Ihumātao protest: Wake-up call from police

8:14 am on 25 July 2019

Some of the protesters staying at Ihumātao in Auckland were this morning woken by police officers and are now standing in a line toe-to-toe with them as they fight to stop a housing development there.

Police and protesters at dawn at Ihumātao in Auckland on 25 July 2019.

Police and protesters at dawn at Ihumātao Photo: RNZ / Joanna MacKenzie

RNZ's reporter at the site, Joanna MacKenzie, said there are about a dozen tents in a paddock in the area and they were woken by police.

A waiata and karakia was interrupted as more police arrived this morning.

The number of people at Ihumātao are fewer than yesterday at this stage, but the expectation is that the numbers will swell as the day goes on and calls for support go out via social media, RNZ's reporter said.

Three more people were arrested yesterday as hundreds of supporters joined those who were occupying the land to fight the development by Fletcher Building.

The government has refused to get involved, a move labelled 'pathetic' by the movement's leader.

Organisers say buses are on their way and people have flown in from around the country to be part of efforts.

A quick search on social media and it's not hard to find people looking for a lift or offering to carpool to the site at Ihumātao.

The number of people at the main blockade on the corner of Ihumātao Quarry Road easily doubled yesterday with hundreds standing off with police and spilling out onto an a joining field - forcing a new line of police to form across the grass.

Some had been there overnight, while supporters like Steven popped in and out around work commitments.

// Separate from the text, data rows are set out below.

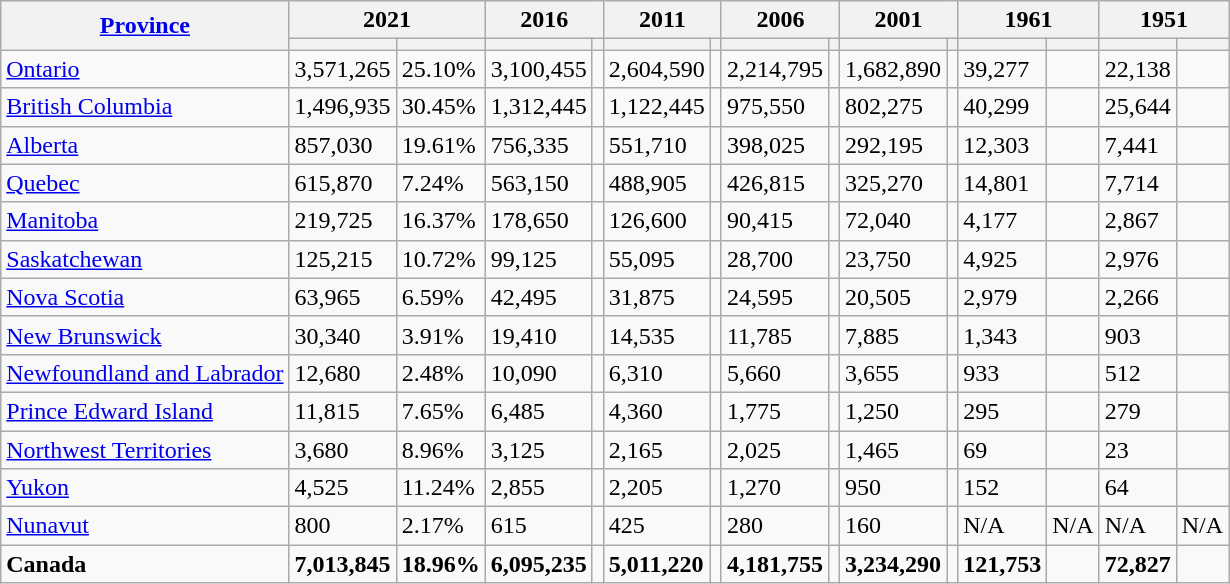
Nova Scotia (145, 297)
1,122,445 (656, 107)
2011 (662, 20)
63,965 (342, 297)
72,040 (894, 221)
1,250 (894, 411)
39,277 (1002, 69)
1961 (1028, 20)
7.65% (440, 411)
1,343 (1002, 335)
3,680 (342, 449)
14,801 (1002, 183)
Canada (145, 564)
Northwest Territories (145, 449)
12,680 (342, 373)
6,095,235 (538, 564)
Yukon (145, 488)
2001 (899, 20)
Province (145, 26)
1,312,445 (538, 107)
325,270 (894, 183)
2,214,795 (774, 69)
2.17% (440, 526)
563,150 (538, 183)
1,775 (774, 411)
4,925 (1002, 259)
11.24% (440, 488)
426,815 (774, 183)
2,855 (538, 488)
6,310 (656, 373)
28,700 (774, 259)
New Brunswick (145, 335)
3,100,455 (538, 69)
7,885 (894, 335)
1,682,890 (894, 69)
2006 (780, 20)
24,595 (774, 297)
8.96% (440, 449)
20,505 (894, 297)
2.48% (440, 373)
295 (1002, 411)
125,215 (342, 259)
6,485 (538, 411)
279 (1138, 411)
Nunavut (145, 526)
615 (538, 526)
398,025 (774, 145)
7,013,845 (342, 564)
3,655 (894, 373)
152 (1002, 488)
4,181,755 (774, 564)
Quebec (145, 183)
25.10% (440, 69)
551,710 (656, 145)
7,441 (1138, 145)
903 (1138, 335)
18.96% (440, 564)
802,275 (894, 107)
3,234,290 (894, 564)
121,753 (1002, 564)
Saskatchewan (145, 259)
25,644 (1138, 107)
3.91% (440, 335)
178,650 (538, 221)
280 (774, 526)
512 (1138, 373)
69 (1002, 449)
22,138 (1138, 69)
2,266 (1138, 297)
2,165 (656, 449)
11,815 (342, 411)
14,535 (656, 335)
2021 (387, 20)
99,125 (538, 259)
72,827 (1138, 564)
3,125 (538, 449)
425 (656, 526)
4,177 (1002, 221)
19.61% (440, 145)
55,095 (656, 259)
19,410 (538, 335)
5,011,220 (656, 564)
12,303 (1002, 145)
10.72% (440, 259)
Manitoba (145, 221)
950 (894, 488)
Alberta (145, 145)
11,785 (774, 335)
2,604,590 (656, 69)
292,195 (894, 145)
42,495 (538, 297)
933 (1002, 373)
64 (1138, 488)
3,571,265 (342, 69)
1951 (1164, 20)
Prince Edward Island (145, 411)
5,660 (774, 373)
2,976 (1138, 259)
2,979 (1002, 297)
30,340 (342, 335)
2,025 (774, 449)
219,725 (342, 221)
7,714 (1138, 183)
4,360 (656, 411)
857,030 (342, 145)
30.45% (440, 107)
7.24% (440, 183)
31,875 (656, 297)
2,205 (656, 488)
23,750 (894, 259)
126,600 (656, 221)
6.59% (440, 297)
4,525 (342, 488)
488,905 (656, 183)
2016 (544, 20)
975,550 (774, 107)
756,335 (538, 145)
615,870 (342, 183)
Newfoundland and Labrador (145, 373)
16.37% (440, 221)
40,299 (1002, 107)
160 (894, 526)
1,496,935 (342, 107)
1,465 (894, 449)
Ontario (145, 69)
British Columbia (145, 107)
800 (342, 526)
1,270 (774, 488)
10,090 (538, 373)
23 (1138, 449)
2,867 (1138, 221)
90,415 (774, 221)
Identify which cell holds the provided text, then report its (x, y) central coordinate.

"It was a really different feeling [on Tuesday]," he said as people sang and police confiscated impromptu braziers from those on the field's front line.

"The people were massively outnumbered by police and here on [Wednesday] it's just something different; there's a real community feeling, a lot of people with their children, all sorts of people milling about with a common goal to protect this part of our history and heritage."

A man is taken into custody at Ihumatao.

A man is taken into custody at Ihumātao Photo: RNZ / Dan Cook

Many have live-streamed the action across social media as calls continue to go out for people to join in.

Whare-Joe Tana said he was surprised to see his stream to almost 5000 followers on his hip hop Facebook page attract wide interest including from people in Australia.

"There's definitely interest out there and going off the comments in the [livestream] a lot of people wish they were here so this is like the second best thing for them to be in the live and feel a part of it.

Among those following events today will be independent human rights observers from Amnesty International. They have not sent observers to an event in New Zealand for years.

Its executive director Meg de Ronde said the huge interest in the protest prompted them to take action.

"We're prepared to be there and to observe and to make sure that both for police and for those attending as protesters, that there is independent verification of what occurs.

She said they would be making sure people's rights to peaceful assembly and protest were upheld.

After the first cold night, a bustling community has begun to emerge. Throughout the day a constant stream of donations came through, utes filled with bottled water, people carry armloads of food and clothing.

Late in the afternoon half a dozen portaloos were brought in and as things grew dark a small village of tents was erected on the field.

Between cups of chicken soup Judy and Heather Black, alongside Huia Flavell-Dethierry handed out dozens of blankets from a large pile.

"It really is a blessed time, we're blessed we are," Ms Flavell-Dethierry said.

"Even with what's happening, it doesn't matter we don't want to go down, we just want to keep going forward.

Of Ngāti Te Ata, Heather Black, said they were just doing their part, giving what time they could.

"Māori have got big hearts when it comes to a good cause that they all believe in, and the land is a good cause. What do we have if we don't have this land?

"We're all different tribes, so people come from different tribes to support this cause because it affects us all in the long run."

"We're very proud, very hopeful," Judy Black said, "We want to be peaceful and giving love. We want that."

As they did the night before mana whenua and leaders of the movement met to plan the day ahead with a briefing expected this morning.

They said their presence would remain for as long as it took, with numbers expected to rise throughout the week and into the weekend.